Doctor Web warns users about new encryption ransomware targeting Linux operating systems. http://news.drweb.com/show/?i=9686&lng=en
Once launched with administrator privileges, the Trojan dubbed Linux.Encoder.1 downloads files containing cybercriminals' demands and a file with the path to a public RSA key. After that, the malicious program starts as a daemon and deletes the original files. Subsequently, the RSA key is used to store AES keys which will be employed by the Trojan to encrypt files on the infected computer.
Not sure how that happens. What would posess a site owner to download and run some random executable?
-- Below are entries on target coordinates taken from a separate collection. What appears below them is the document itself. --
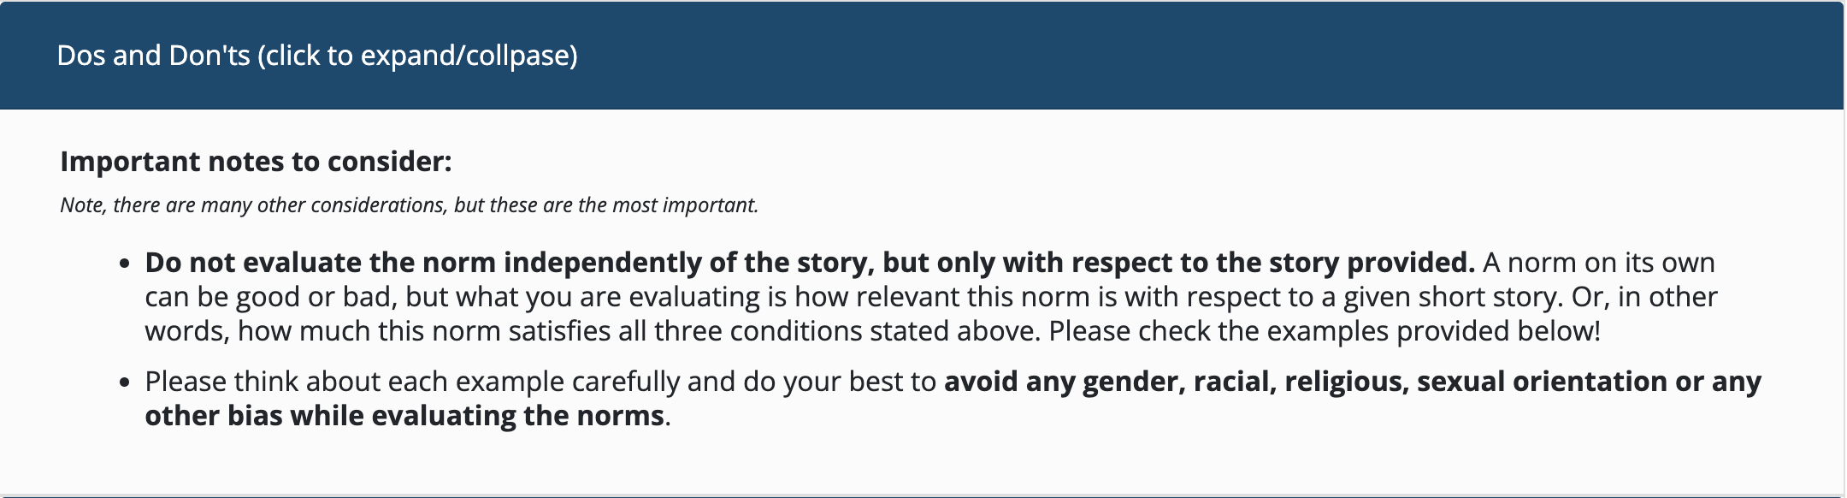Click the first bullet point marker
Viewport: 1847px width, 498px height.
pos(125,264)
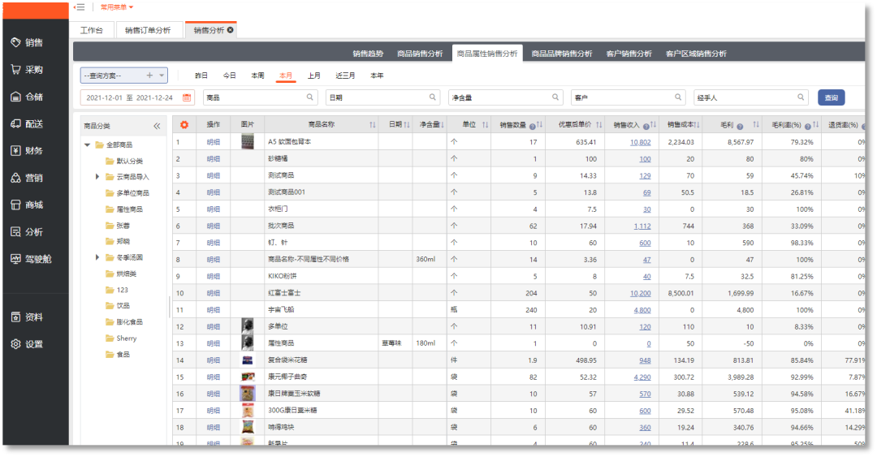Click the blue 查询 button
877x457 pixels.
click(x=831, y=97)
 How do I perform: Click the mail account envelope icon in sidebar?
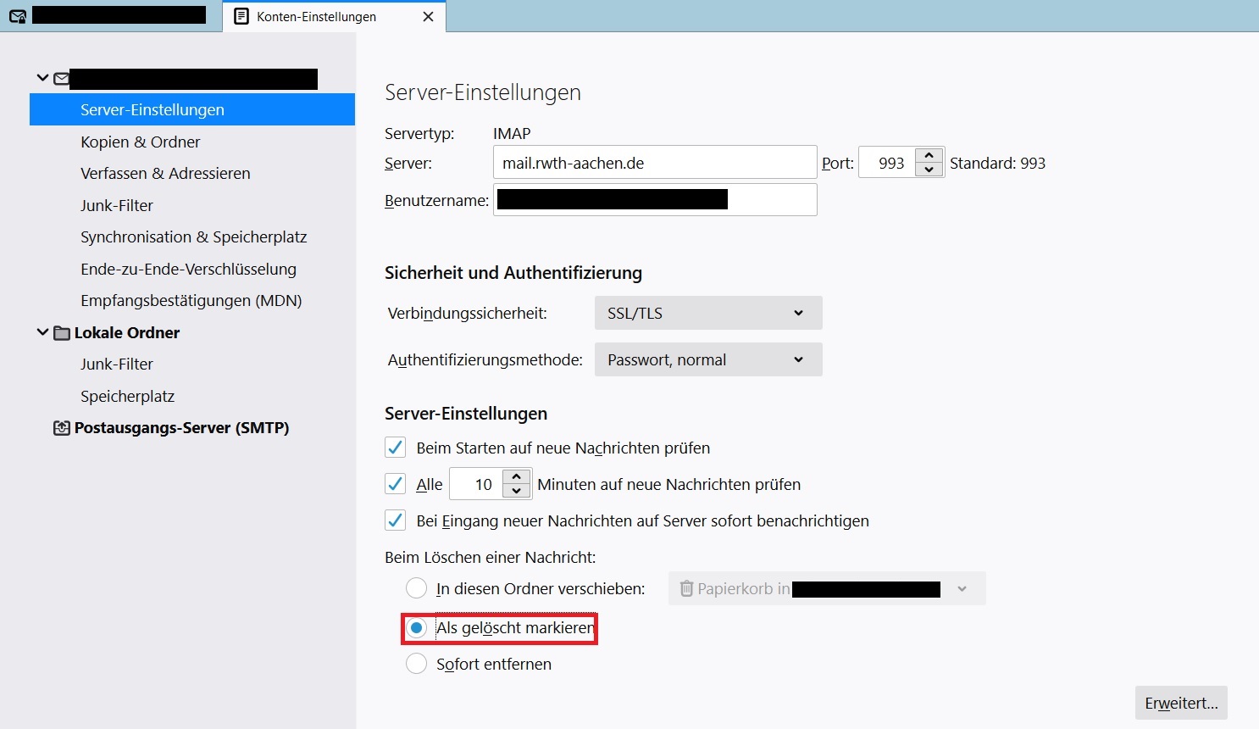61,79
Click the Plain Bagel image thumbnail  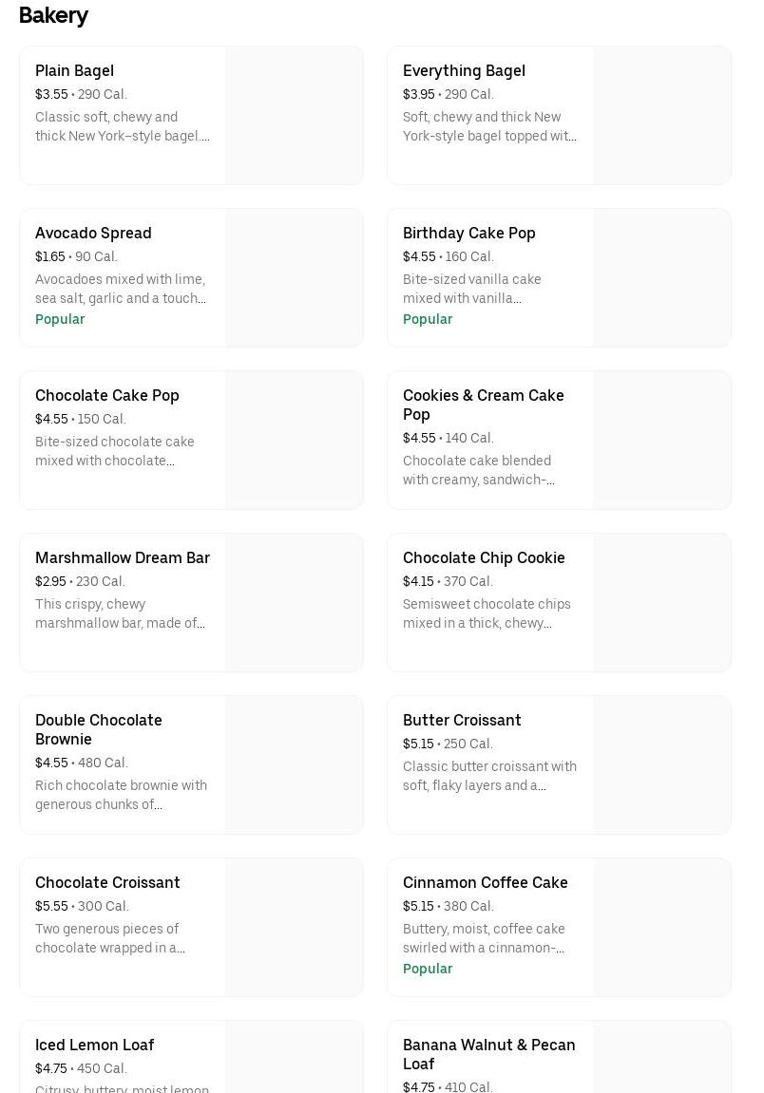[x=294, y=116]
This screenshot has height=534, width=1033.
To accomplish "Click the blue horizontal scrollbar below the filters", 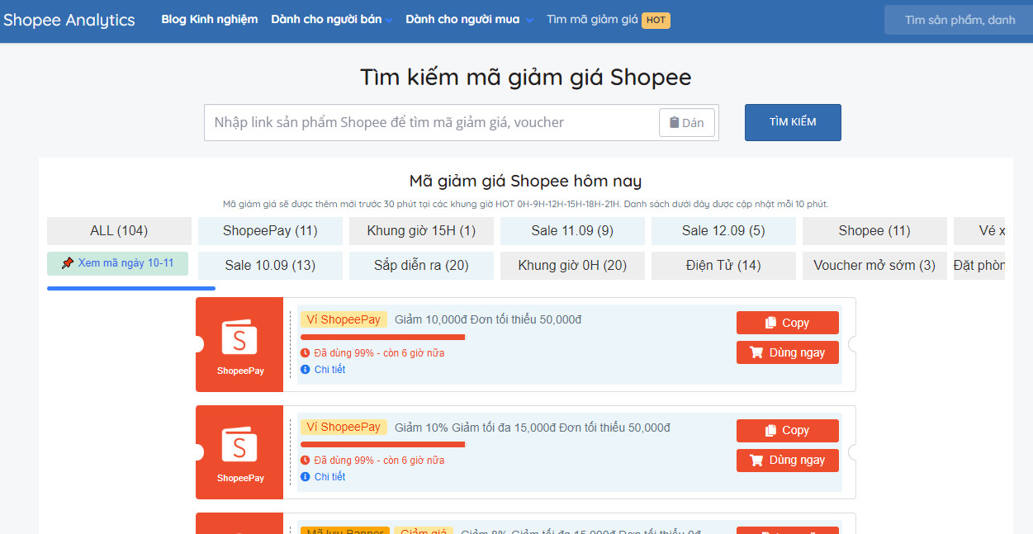I will pyautogui.click(x=130, y=288).
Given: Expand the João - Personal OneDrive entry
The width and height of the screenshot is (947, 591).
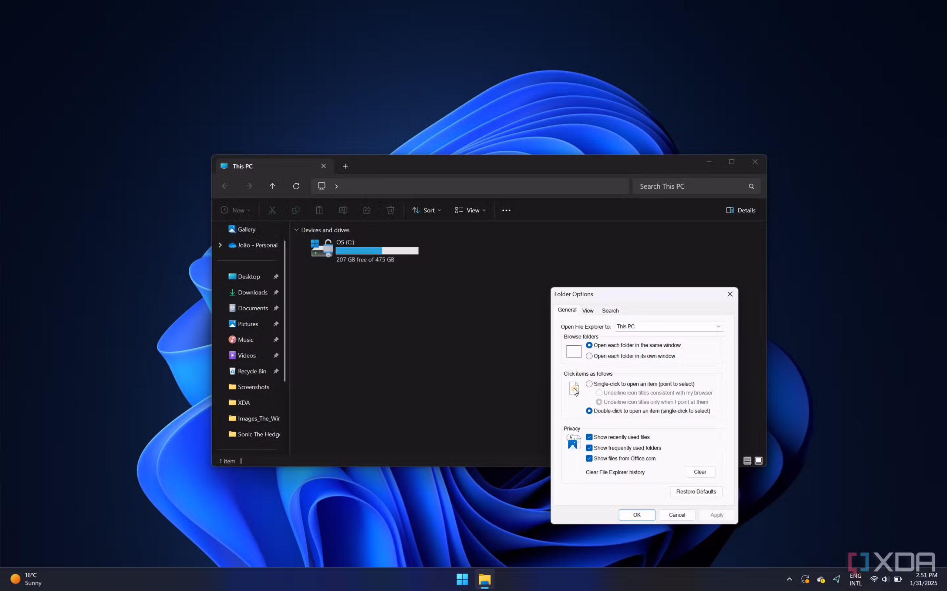Looking at the screenshot, I should 220,245.
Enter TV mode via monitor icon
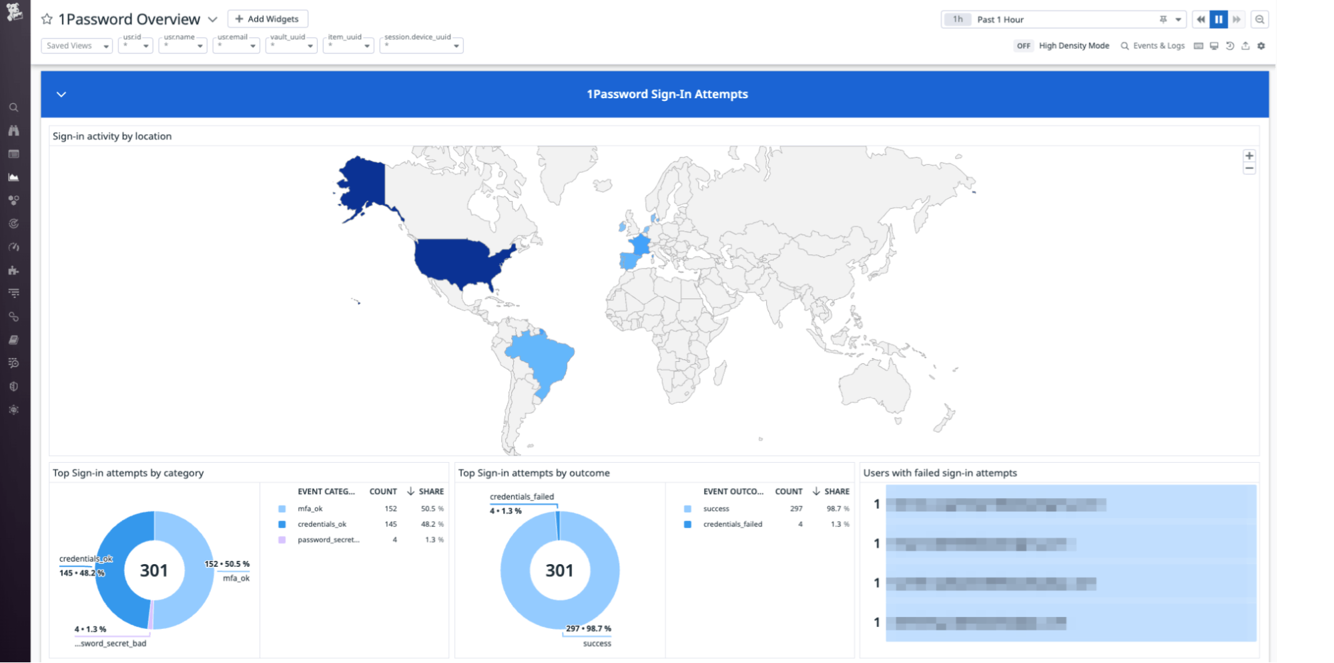This screenshot has width=1334, height=663. [1214, 46]
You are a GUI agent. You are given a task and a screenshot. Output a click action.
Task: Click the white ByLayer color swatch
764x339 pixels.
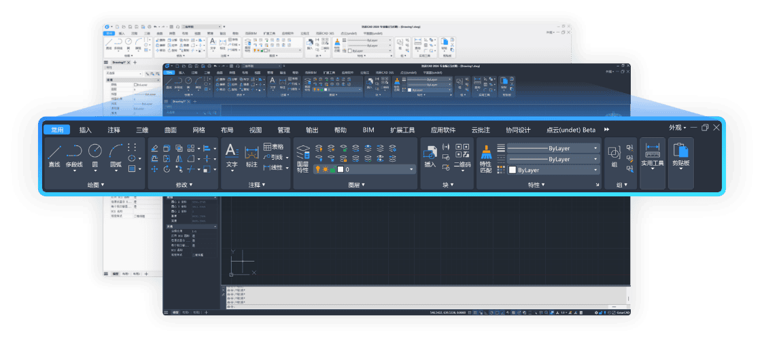[513, 170]
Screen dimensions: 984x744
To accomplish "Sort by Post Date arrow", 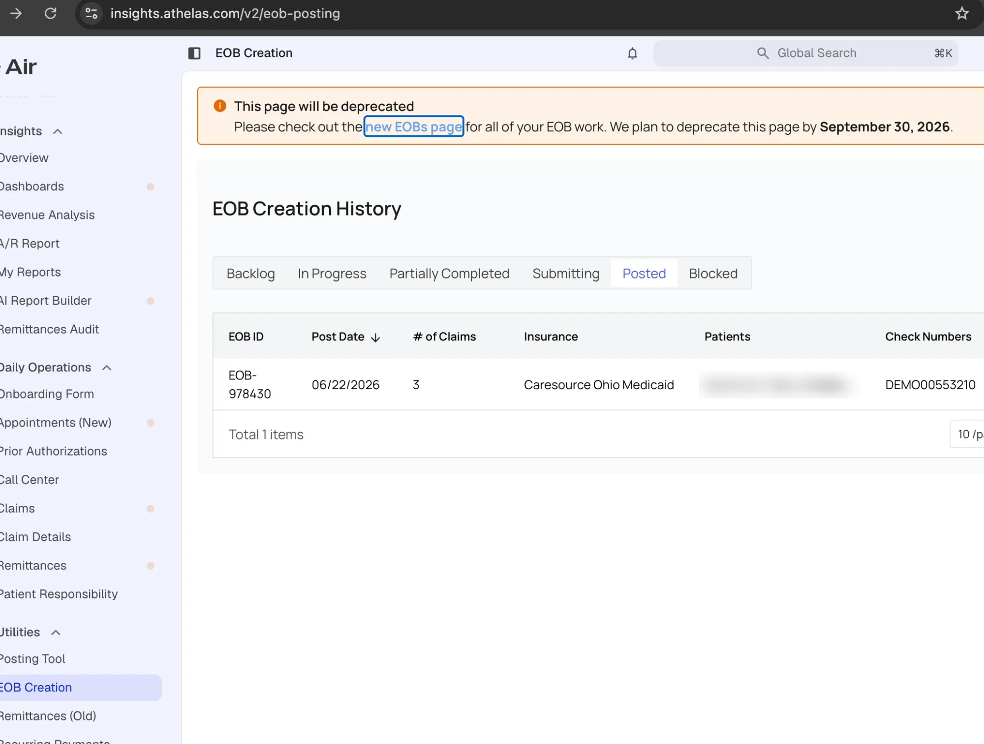I will (375, 338).

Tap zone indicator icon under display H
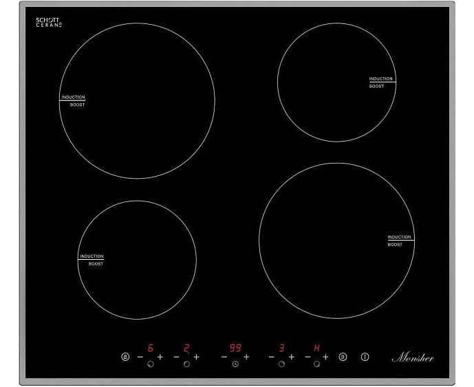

Probably a person who recently became a user of linux with more time using Windows or OSX. There are plenty of non-security conscious users to be had from there
__________________
We mentioned that the AES key is generated locally on the victims computer. We looked into the way the key and initialization vector are generated by reverse-engineering the Linux.Encoder.1 sample in our lab. We realized that, rather than generating secure random keys and IVs, the sample would derive these two pieces of information from the libc rand() function seeded with the current system timestamp at the moment of encryption. This information can be easily retrieved by looking at the files timestamp. This is a huge design flaw that allows retrieval of the AES key without having to decrypt it with the RSA public key sold by the Trojans operator(s).